[BEGIN]
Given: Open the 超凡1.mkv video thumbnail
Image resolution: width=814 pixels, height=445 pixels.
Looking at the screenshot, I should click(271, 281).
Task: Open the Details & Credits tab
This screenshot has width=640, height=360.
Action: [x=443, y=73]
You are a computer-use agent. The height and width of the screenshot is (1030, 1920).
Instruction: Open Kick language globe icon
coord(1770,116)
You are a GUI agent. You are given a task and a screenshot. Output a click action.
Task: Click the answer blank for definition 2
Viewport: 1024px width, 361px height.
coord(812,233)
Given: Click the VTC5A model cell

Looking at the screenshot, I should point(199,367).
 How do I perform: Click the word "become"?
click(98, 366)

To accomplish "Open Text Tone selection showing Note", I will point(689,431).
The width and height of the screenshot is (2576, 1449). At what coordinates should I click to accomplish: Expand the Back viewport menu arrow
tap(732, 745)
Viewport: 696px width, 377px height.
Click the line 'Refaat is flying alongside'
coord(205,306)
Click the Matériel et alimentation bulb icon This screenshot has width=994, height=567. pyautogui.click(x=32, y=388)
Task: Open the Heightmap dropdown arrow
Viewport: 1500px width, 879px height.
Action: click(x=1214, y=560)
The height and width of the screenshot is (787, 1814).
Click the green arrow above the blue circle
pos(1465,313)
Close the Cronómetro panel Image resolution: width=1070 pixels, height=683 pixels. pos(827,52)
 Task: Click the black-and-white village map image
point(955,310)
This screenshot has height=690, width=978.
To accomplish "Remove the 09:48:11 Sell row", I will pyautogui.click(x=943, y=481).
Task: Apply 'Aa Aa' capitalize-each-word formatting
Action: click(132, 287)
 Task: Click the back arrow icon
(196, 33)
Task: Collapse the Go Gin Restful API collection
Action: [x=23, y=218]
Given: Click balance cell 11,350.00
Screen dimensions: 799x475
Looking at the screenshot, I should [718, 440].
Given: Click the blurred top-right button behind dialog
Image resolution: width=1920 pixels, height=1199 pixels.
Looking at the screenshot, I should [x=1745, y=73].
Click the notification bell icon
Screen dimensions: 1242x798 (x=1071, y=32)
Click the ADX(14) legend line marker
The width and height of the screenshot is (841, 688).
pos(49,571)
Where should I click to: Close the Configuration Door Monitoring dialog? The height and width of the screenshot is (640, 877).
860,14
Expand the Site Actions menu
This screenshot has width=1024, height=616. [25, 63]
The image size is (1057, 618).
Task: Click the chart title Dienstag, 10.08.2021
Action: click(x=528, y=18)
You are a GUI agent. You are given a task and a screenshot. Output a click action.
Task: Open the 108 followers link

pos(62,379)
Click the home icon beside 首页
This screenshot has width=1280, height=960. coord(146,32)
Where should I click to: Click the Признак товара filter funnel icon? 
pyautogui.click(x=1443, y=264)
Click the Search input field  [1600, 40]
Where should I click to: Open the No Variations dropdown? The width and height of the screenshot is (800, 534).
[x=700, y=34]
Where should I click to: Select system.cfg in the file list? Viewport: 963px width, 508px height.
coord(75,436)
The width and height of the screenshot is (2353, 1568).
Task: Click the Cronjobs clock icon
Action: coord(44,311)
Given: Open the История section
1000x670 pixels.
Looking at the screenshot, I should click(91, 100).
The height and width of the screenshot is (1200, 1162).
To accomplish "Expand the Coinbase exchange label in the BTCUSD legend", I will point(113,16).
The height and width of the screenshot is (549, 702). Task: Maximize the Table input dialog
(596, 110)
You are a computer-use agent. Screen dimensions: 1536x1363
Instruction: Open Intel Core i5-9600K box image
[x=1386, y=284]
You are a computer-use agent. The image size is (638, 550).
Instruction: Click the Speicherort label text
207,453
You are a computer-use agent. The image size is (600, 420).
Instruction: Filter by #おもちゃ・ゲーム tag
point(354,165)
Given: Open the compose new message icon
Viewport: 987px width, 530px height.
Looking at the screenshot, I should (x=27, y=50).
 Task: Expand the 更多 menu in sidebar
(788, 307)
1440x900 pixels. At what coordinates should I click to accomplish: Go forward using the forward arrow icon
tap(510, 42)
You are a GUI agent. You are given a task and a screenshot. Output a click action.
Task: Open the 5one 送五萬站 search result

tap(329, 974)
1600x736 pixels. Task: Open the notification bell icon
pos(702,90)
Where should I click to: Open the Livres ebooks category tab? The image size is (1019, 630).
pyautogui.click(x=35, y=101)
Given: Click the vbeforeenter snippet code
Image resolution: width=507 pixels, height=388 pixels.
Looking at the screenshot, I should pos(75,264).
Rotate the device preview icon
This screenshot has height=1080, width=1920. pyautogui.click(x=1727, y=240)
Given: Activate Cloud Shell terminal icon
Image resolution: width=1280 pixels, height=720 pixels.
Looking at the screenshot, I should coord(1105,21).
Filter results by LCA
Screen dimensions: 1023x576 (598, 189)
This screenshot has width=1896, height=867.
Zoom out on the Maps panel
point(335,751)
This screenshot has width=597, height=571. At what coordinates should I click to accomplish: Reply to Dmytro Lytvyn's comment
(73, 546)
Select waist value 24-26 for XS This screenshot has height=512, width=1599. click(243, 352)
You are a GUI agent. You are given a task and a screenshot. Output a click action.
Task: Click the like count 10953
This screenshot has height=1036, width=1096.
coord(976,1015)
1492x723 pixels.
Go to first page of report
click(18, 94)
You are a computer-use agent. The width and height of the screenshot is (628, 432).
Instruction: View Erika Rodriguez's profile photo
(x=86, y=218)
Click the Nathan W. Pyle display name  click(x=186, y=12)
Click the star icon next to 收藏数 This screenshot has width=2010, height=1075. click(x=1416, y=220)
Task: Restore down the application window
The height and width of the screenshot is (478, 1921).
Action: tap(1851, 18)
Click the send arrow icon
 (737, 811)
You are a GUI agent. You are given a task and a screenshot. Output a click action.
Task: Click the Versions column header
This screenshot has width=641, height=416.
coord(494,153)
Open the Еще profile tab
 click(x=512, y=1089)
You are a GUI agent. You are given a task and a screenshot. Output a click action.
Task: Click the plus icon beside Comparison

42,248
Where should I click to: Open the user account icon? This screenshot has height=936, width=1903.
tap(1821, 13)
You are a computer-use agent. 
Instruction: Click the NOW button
[END]
Recast the records above as a JSON list of strings, one string per line, leaving out blank lines.

Output below
[
  "Given: Open the 超凡1.mkv video thumbnail",
  "Image resolution: width=814 pixels, height=445 pixels.",
  "Looking at the screenshot, I should click(271, 281).",
  "Task: Open the Details & Credits tab",
  "This screenshot has width=640, height=360.",
  "Action: [x=443, y=73]",
  "You are a computer-use agent. The height and width of the screenshot is (1030, 1920).",
  "Instruction: Open Kick language globe icon",
  "coord(1770,116)",
  "You are a GUI agent. You are given a task and a screenshot. Output a click action.",
  "Task: Click the answer blank for definition 2",
  "Viewport: 1024px width, 361px height.",
  "coord(812,233)",
  "Given: Click the VTC5A model cell",
  "Looking at the screenshot, I should point(199,367).",
  " How do I perform: Click the word \"become\"?",
  "click(98, 366)",
  "To accomplish \"Open Text Tone selection showing Note\", I will point(689,431).",
  "The width and height of the screenshot is (2576, 1449). At what coordinates should I click to accomplish: Expand the Back viewport menu arrow",
  "tap(732, 745)",
  "Viewport: 696px width, 377px height.",
  "Click the line 'Refaat is flying alongside'",
  "coord(205,306)",
  "Click the Matériel et alimentation bulb icon This screenshot has width=994, height=567. pyautogui.click(x=32, y=388)",
  "Task: Open the Heightmap dropdown arrow",
  "Viewport: 1500px width, 879px height.",
  "Action: click(x=1214, y=560)",
  "The height and width of the screenshot is (787, 1814).",
  "Click the green arrow above the blue circle",
  "pos(1465,313)",
  "Close the Cronómetro panel Image resolution: width=1070 pixels, height=683 pixels. pos(827,52)",
  " Task: Click the black-and-white village map image",
  "point(955,310)",
  "This screenshot has height=690, width=978.",
  "To accomplish \"Remove the 09:48:11 Sell row\", I will pyautogui.click(x=943, y=481).",
  "Task: Apply 'Aa Aa' capitalize-each-word formatting",
  "Action: click(132, 287)",
  " Task: Click the back arrow icon",
  "(196, 33)",
  "Task: Collapse the Go Gin Restful API collection",
  "Action: [x=23, y=218]",
  "Given: Click balance cell 11,350.00",
  "Screen dimensions: 799x475",
  "Looking at the screenshot, I should [718, 440].",
  "Given: Click the blurred top-right button behind dialog",
  "Image resolution: width=1920 pixels, height=1199 pixels.",
  "Looking at the screenshot, I should [x=1745, y=73].",
  "Click the notification bell icon",
  "Screen dimensions: 1242x798 (x=1071, y=32)",
  "Click the ADX(14) legend line marker",
  "The width and height of the screenshot is (841, 688).",
  "pos(49,571)",
  "Where should I click to: Close the Configuration Door Monitoring dialog? The height and width of the screenshot is (640, 877).",
  "860,14",
  "Expand the Site Actions menu",
  "This screenshot has width=1024, height=616. [25, 63]",
  "The image size is (1057, 618).",
  "Task: Click the chart title Dienstag, 10.08.2021",
  "Action: click(x=528, y=18)",
  "You are a GUI agent. You are given a task and a screenshot. Output a click action.",
  "Task: Open the 108 followers link",
  "pos(62,379)",
  "Click the home icon beside 首页",
  "This screenshot has width=1280, height=960. coord(146,32)",
  "Where should I click to: Click the Признак товара filter funnel icon? ",
  "pyautogui.click(x=1443, y=264)",
  "Click the Search input field  [1600, 40]",
  "Where should I click to: Open the No Variations dropdown? The width and height of the screenshot is (800, 534).",
  "[x=700, y=34]",
  "Where should I click to: Select system.cfg in the file list? Viewport: 963px width, 508px height.",
  "coord(75,436)",
  "The width and height of the screenshot is (2353, 1568).",
  "Task: Click the Cronjobs clock icon",
  "Action: coord(44,311)",
  "Given: Open the История section",
  "1000x670 pixels.",
  "Looking at the screenshot, I should click(91, 100).",
  "The height and width of the screenshot is (1200, 1162).",
  "To accomplish \"Expand the Coinbase exchange label in the BTCUSD legend\", I will point(113,16).",
  "The height and width of the screenshot is (549, 702). Task: Maximize the Table input dialog",
  "(596, 110)",
  "You are a computer-use agent. Screen dimensions: 1536x1363",
  "Instruction: Open Intel Core i5-9600K box image",
  "[x=1386, y=284]",
  "You are a computer-use agent. The image size is (638, 550).",
  "Instruction: Click the Speicherort label text",
  "207,453",
  "You are a computer-use agent. The image size is (600, 420).",
  "Instruction: Filter by #おもちゃ・ゲーム tag",
  "point(354,165)",
  "Given: Open the compose new message icon",
  "Viewport: 987px width, 530px height.",
  "Looking at the screenshot, I should (x=27, y=50).",
  " Task: Expand the 更多 menu in sidebar",
  "(788, 307)",
  "1440x900 pixels. At what coordinates should I click to accomplish: Go forward using the forward arrow icon",
  "tap(510, 42)",
  "You are a GUI agent. You are given a task and a screenshot. Output a click action.",
  "Task: Open the 5one 送五萬站 search result",
  "tap(329, 974)",
  "1600x736 pixels. Task: Open the notification bell icon",
  "pos(702,90)",
  "Where should I click to: Open the Livres ebooks category tab? The image size is (1019, 630).",
  "pyautogui.click(x=35, y=101)",
  "Given: Click the vbeforeenter snippet code",
  "Image resolution: width=507 pixels, height=388 pixels.",
  "Looking at the screenshot, I should pos(75,264).",
  "Rotate the device preview icon",
  "This screenshot has height=1080, width=1920. pyautogui.click(x=1727, y=240)",
  "Given: Activate Cloud Shell terminal icon",
  "Image resolution: width=1280 pixels, height=720 pixels.",
  "Looking at the screenshot, I should coord(1105,21).",
  "Filter results by LCA",
  "Screen dimensions: 1023x576 (598, 189)",
  "This screenshot has width=1896, height=867.",
  "Zoom out on the Maps panel",
  "point(335,751)",
  "This screenshot has width=597, height=571. At what coordinates should I click to accomplish: Reply to Dmytro Lytvyn's comment",
  "(73, 546)",
  "Select waist value 24-26 for XS This screenshot has height=512, width=1599. click(243, 352)",
  "You are a GUI agent. You are given a task and a screenshot. Output a click action.",
  "Task: Click the like count 10953",
  "This screenshot has height=1036, width=1096.",
  "coord(976,1015)",
  "1492x723 pixels.",
  "Go to first page of report",
  "click(18, 94)",
  "You are a computer-use agent. The width and height of the screenshot is (628, 432).",
  "Instruction: View Erika Rodriguez's profile photo",
  "(x=86, y=218)",
  "Click the Nathan W. Pyle display name  click(x=186, y=12)",
  "Click the star icon next to 收藏数 This screenshot has width=2010, height=1075. click(x=1416, y=220)",
  "Task: Restore down the application window",
  "The height and width of the screenshot is (478, 1921).",
  "Action: tap(1851, 18)",
  "Click the send arrow icon",
  " (737, 811)",
  "You are a GUI agent. You are given a task and a screenshot. Output a click action.",
  "Task: Click the Versions column header",
  "This screenshot has width=641, height=416.",
  "coord(494,153)",
  "Open the Еще profile tab",
  " click(x=512, y=1089)",
  "You are a GUI agent. You are given a task and a screenshot. Output a click action.",
  "Task: Click the plus icon beside Comparison",
  "42,248",
  "Where should I click to: Open the user account icon? This screenshot has height=936, width=1903.",
  "tap(1821, 13)",
  "You are a computer-use agent. ",
  "Instruction: Click the NOW button"
]